Activity. Copy the records exactly, every one of them.

Stored data
____

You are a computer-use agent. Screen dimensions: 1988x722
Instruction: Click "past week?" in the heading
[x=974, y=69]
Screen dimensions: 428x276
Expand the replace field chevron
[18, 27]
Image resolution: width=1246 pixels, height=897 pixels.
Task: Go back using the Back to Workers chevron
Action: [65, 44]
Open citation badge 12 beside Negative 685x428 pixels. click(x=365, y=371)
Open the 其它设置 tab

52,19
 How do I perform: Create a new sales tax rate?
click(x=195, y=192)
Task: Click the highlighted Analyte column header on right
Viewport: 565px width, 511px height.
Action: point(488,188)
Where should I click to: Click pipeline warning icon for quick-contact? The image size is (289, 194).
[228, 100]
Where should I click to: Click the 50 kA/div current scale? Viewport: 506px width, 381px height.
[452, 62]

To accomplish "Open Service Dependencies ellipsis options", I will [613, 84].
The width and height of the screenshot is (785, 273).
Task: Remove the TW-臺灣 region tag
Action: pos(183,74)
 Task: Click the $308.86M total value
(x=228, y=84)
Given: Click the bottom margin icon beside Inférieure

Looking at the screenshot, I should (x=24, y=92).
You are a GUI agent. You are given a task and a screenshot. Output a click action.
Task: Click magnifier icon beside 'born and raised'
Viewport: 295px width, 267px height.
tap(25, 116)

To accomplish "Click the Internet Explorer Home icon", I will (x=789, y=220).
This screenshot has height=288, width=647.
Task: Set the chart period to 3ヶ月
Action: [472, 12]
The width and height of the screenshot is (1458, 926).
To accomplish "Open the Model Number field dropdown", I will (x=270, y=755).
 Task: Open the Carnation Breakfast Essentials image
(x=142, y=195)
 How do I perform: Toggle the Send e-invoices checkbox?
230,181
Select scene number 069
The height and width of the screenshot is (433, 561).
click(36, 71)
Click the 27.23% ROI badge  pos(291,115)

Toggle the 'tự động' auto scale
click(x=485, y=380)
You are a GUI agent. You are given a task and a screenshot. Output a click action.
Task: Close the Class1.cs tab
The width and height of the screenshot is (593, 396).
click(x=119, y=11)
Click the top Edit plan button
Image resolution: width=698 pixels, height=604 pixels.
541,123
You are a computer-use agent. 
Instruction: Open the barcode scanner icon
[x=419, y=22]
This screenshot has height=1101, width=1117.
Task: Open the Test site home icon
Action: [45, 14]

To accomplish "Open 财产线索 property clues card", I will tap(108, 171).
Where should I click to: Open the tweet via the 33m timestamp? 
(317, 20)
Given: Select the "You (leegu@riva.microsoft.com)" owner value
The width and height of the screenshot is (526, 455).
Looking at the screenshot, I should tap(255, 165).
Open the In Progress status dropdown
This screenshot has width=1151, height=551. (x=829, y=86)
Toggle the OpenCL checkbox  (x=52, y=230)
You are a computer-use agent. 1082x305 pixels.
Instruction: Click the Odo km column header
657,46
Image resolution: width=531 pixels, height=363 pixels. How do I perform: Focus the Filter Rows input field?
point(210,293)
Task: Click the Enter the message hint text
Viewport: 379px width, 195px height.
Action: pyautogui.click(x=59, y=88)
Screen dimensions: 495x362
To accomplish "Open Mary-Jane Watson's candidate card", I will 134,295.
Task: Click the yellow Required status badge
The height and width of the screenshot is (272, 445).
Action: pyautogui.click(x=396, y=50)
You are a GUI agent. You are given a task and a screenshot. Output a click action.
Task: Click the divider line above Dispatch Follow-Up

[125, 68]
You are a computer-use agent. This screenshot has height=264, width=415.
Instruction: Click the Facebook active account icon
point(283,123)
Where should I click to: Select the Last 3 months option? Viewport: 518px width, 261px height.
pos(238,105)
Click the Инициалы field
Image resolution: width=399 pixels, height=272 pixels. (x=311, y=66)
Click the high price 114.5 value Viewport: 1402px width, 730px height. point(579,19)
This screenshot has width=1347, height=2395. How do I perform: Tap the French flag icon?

____

Response to this task.
You are a computer-use agent. Screen dimensions: 1988x722
Instruction: Click "past week?" in the heading
[x=974, y=69]
Screen dimensions: 428x276
Expand the replace field chevron
[18, 27]
Image resolution: width=1246 pixels, height=897 pixels.
Task: Go back using the Back to Workers chevron
Action: [65, 44]
Open citation badge 12 beside Negative 685x428 pixels. click(x=365, y=371)
Open the 其它设置 tab

52,19
 How do I perform: Create a new sales tax rate?
click(x=195, y=192)
Task: Click the highlighted Analyte column header on right
Viewport: 565px width, 511px height.
Action: point(488,188)
Where should I click to: Click pipeline warning icon for quick-contact? The image size is (289, 194).
[228, 100]
Where should I click to: Click the 50 kA/div current scale? Viewport: 506px width, 381px height.
[452, 62]

To accomplish "Open Service Dependencies ellipsis options", I will [613, 84].
The width and height of the screenshot is (785, 273).
Task: Remove the TW-臺灣 region tag
Action: pos(183,74)
 Task: Click the $308.86M total value
(x=228, y=84)
Given: Click the bottom margin icon beside Inférieure

Looking at the screenshot, I should (x=24, y=92).
You are a GUI agent. You are given a task and a screenshot. Output a click action.
Task: Click magnifier icon beside 'born and raised'
Viewport: 295px width, 267px height.
tap(25, 116)

To accomplish "Click the Internet Explorer Home icon", I will (x=789, y=220).
This screenshot has height=288, width=647.
Task: Set the chart period to 3ヶ月
Action: [472, 12]
The width and height of the screenshot is (1458, 926).
To accomplish "Open the Model Number field dropdown", I will (x=270, y=755).
 Task: Open the Carnation Breakfast Essentials image
(x=142, y=195)
 How do I perform: Toggle the Send e-invoices checkbox?
230,181
Select scene number 069
The height and width of the screenshot is (433, 561).
click(36, 71)
Click the 27.23% ROI badge  pos(291,115)

Toggle the 'tự động' auto scale
click(x=485, y=380)
You are a GUI agent. You are given a task and a screenshot. Output a click action.
Task: Close the Class1.cs tab
The width and height of the screenshot is (593, 396).
click(x=119, y=11)
Click the top Edit plan button
Image resolution: width=698 pixels, height=604 pixels.
541,123
You are a computer-use agent. 
Instruction: Open the barcode scanner icon
[x=419, y=22]
This screenshot has height=1101, width=1117.
Task: Open the Test site home icon
Action: [45, 14]

To accomplish "Open 财产线索 property clues card", I will tap(108, 171).
Where should I click to: Open the tweet via the 33m timestamp? 
(317, 20)
Given: Select the "You (leegu@riva.microsoft.com)" owner value
The width and height of the screenshot is (526, 455).
Looking at the screenshot, I should tap(255, 165).
Open the In Progress status dropdown
This screenshot has width=1151, height=551. (x=829, y=86)
Toggle the OpenCL checkbox  (x=52, y=230)
You are a computer-use agent. 1082x305 pixels.
Instruction: Click the Odo km column header
657,46
Image resolution: width=531 pixels, height=363 pixels. How do I perform: Focus the Filter Rows input field?
point(210,293)
Task: Click the Enter the message hint text
Viewport: 379px width, 195px height.
Action: pyautogui.click(x=59, y=88)
Screen dimensions: 495x362
To accomplish "Open Mary-Jane Watson's candidate card", I will 134,295.
Task: Click the yellow Required status badge
The height and width of the screenshot is (272, 445).
Action: pyautogui.click(x=396, y=50)
You are a GUI agent. You are given a task and a screenshot. Output a click action.
Task: Click the divider line above Dispatch Follow-Up

[125, 68]
You are a computer-use agent. This screenshot has height=264, width=415.
Instruction: Click the Facebook active account icon
point(283,123)
Where should I click to: Select the Last 3 months option? Viewport: 518px width, 261px height.
pos(238,105)
Click the Инициалы field
Image resolution: width=399 pixels, height=272 pixels. (x=311, y=66)
Click the high price 114.5 value Viewport: 1402px width, 730px height. point(579,19)
This screenshot has width=1347, height=2395. How do I perform: Tap the French flag icon?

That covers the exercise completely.